◆ SUPPLIED DATA ◆
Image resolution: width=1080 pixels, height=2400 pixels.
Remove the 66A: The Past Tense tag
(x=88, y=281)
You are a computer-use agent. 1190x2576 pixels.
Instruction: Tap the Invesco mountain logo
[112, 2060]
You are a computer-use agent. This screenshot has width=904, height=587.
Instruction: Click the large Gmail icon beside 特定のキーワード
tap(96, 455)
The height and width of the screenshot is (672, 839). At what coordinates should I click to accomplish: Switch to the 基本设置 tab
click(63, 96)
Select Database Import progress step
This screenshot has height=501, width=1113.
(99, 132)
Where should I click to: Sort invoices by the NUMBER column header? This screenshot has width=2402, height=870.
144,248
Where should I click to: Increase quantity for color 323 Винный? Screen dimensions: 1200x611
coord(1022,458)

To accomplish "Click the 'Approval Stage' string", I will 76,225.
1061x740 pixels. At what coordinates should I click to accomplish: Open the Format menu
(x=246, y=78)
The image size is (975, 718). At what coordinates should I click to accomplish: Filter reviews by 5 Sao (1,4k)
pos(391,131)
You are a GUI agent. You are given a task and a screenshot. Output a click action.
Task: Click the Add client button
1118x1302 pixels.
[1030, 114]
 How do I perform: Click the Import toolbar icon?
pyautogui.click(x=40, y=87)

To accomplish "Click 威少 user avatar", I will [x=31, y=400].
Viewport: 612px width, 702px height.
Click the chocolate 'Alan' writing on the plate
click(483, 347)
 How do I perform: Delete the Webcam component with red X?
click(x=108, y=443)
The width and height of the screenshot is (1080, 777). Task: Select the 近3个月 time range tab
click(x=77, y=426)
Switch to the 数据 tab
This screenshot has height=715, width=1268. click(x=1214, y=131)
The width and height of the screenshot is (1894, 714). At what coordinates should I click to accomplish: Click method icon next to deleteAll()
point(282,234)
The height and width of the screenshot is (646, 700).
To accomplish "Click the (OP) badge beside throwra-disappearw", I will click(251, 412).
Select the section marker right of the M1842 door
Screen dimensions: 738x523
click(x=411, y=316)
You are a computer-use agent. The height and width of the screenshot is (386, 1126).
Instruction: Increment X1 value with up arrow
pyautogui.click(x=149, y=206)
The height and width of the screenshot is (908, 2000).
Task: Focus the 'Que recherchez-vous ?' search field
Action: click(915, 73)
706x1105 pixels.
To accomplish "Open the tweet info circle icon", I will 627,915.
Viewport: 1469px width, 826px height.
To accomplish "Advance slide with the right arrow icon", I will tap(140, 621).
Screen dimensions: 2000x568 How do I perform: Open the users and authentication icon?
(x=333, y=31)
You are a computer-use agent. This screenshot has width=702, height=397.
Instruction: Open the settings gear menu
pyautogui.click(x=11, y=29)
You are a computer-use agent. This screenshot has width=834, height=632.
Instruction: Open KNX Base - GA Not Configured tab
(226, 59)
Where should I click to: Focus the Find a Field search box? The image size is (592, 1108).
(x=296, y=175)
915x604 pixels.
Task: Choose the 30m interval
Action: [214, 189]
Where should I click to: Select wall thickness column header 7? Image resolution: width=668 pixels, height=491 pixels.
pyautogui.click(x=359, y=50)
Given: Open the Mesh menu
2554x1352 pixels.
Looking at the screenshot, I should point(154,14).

◆ TASK DETAILS ◆
Render all the items above as a Markdown table with the columns Row and Line, giving each line its own numbered row and leaving out blank lines.

◆ RESPONSE TO THIS EXERCISE ◆
| Row | Line |
|---|---|
| 1 | Image resolution: width=1080 pixels, height=2400 pixels. |
| 2 | Remove the 66A: The Past Tense tag |
| 3 | (x=88, y=281) |
| 4 | You are a computer-use agent. 1190x2576 pixels. |
| 5 | Instruction: Tap the Invesco mountain logo |
| 6 | [112, 2060] |
| 7 | You are a computer-use agent. This screenshot has width=904, height=587. |
| 8 | Instruction: Click the large Gmail icon beside 特定のキーワード |
| 9 | tap(96, 455) |
| 10 | The height and width of the screenshot is (672, 839). At what coordinates should I click to accomplish: Switch to the 基本设置 tab |
| 11 | click(63, 96) |
| 12 | Select Database Import progress step |
| 13 | This screenshot has height=501, width=1113. |
| 14 | (99, 132) |
| 15 | Where should I click to: Sort invoices by the NUMBER column header? This screenshot has width=2402, height=870. |
| 16 | 144,248 |
| 17 | Where should I click to: Increase quantity for color 323 Винный? Screen dimensions: 1200x611 |
| 18 | coord(1022,458) |
| 19 | To accomplish "Click the 'Approval Stage' string", I will 76,225. |
| 20 | 1061x740 pixels. At what coordinates should I click to accomplish: Open the Format menu |
| 21 | (x=246, y=78) |
| 22 | The image size is (975, 718). At what coordinates should I click to accomplish: Filter reviews by 5 Sao (1,4k) |
| 23 | pos(391,131) |
| 24 | You are a GUI agent. You are given a task and a screenshot. Output a click action. |
| 25 | Task: Click the Add client button |
| 26 | 1118x1302 pixels. |
| 27 | [1030, 114] |
| 28 |  How do I perform: Click the Import toolbar icon? |
| 29 | pyautogui.click(x=40, y=87) |
| 30 | To accomplish "Click 威少 user avatar", I will [x=31, y=400]. |
| 31 | Viewport: 612px width, 702px height. |
| 32 | Click the chocolate 'Alan' writing on the plate |
| 33 | click(483, 347) |
| 34 |  How do I perform: Delete the Webcam component with red X? |
| 35 | click(x=108, y=443) |
| 36 | The width and height of the screenshot is (1080, 777). Task: Select the 近3个月 time range tab |
| 37 | click(x=77, y=426) |
| 38 | Switch to the 数据 tab |
| 39 | This screenshot has height=715, width=1268. click(x=1214, y=131) |
| 40 | The width and height of the screenshot is (1894, 714). At what coordinates should I click to accomplish: Click method icon next to deleteAll() |
| 41 | point(282,234) |
| 42 | The height and width of the screenshot is (646, 700). |
| 43 | To accomplish "Click the (OP) badge beside throwra-disappearw", I will click(251, 412). |
| 44 | Select the section marker right of the M1842 door |
| 45 | Screen dimensions: 738x523 |
| 46 | click(x=411, y=316) |
| 47 | You are a computer-use agent. The height and width of the screenshot is (386, 1126). |
| 48 | Instruction: Increment X1 value with up arrow |
| 49 | pyautogui.click(x=149, y=206) |
| 50 | The height and width of the screenshot is (908, 2000). |
| 51 | Task: Focus the 'Que recherchez-vous ?' search field |
| 52 | Action: click(915, 73) |
| 53 | 706x1105 pixels. |
| 54 | To accomplish "Open the tweet info circle icon", I will 627,915. |
| 55 | Viewport: 1469px width, 826px height. |
| 56 | To accomplish "Advance slide with the right arrow icon", I will tap(140, 621). |
| 57 | Screen dimensions: 2000x568 How do I perform: Open the users and authentication icon? |
| 58 | (x=333, y=31) |
| 59 | You are a computer-use agent. This screenshot has width=702, height=397. |
| 60 | Instruction: Open the settings gear menu |
| 61 | pyautogui.click(x=11, y=29) |
| 62 | You are a computer-use agent. This screenshot has width=834, height=632. |
| 63 | Instruction: Open KNX Base - GA Not Configured tab |
| 64 | (226, 59) |
| 65 | Where should I click to: Focus the Find a Field search box? The image size is (592, 1108). |
| 66 | (x=296, y=175) |
| 67 | 915x604 pixels. |
| 68 | Task: Choose the 30m interval |
| 69 | Action: [214, 189] |
| 70 | Where should I click to: Select wall thickness column header 7? Image resolution: width=668 pixels, height=491 pixels. |
| 71 | pyautogui.click(x=359, y=50) |
| 72 | Given: Open the Mesh menu |
| 73 | 2554x1352 pixels. |
| 74 | Looking at the screenshot, I should point(154,14). |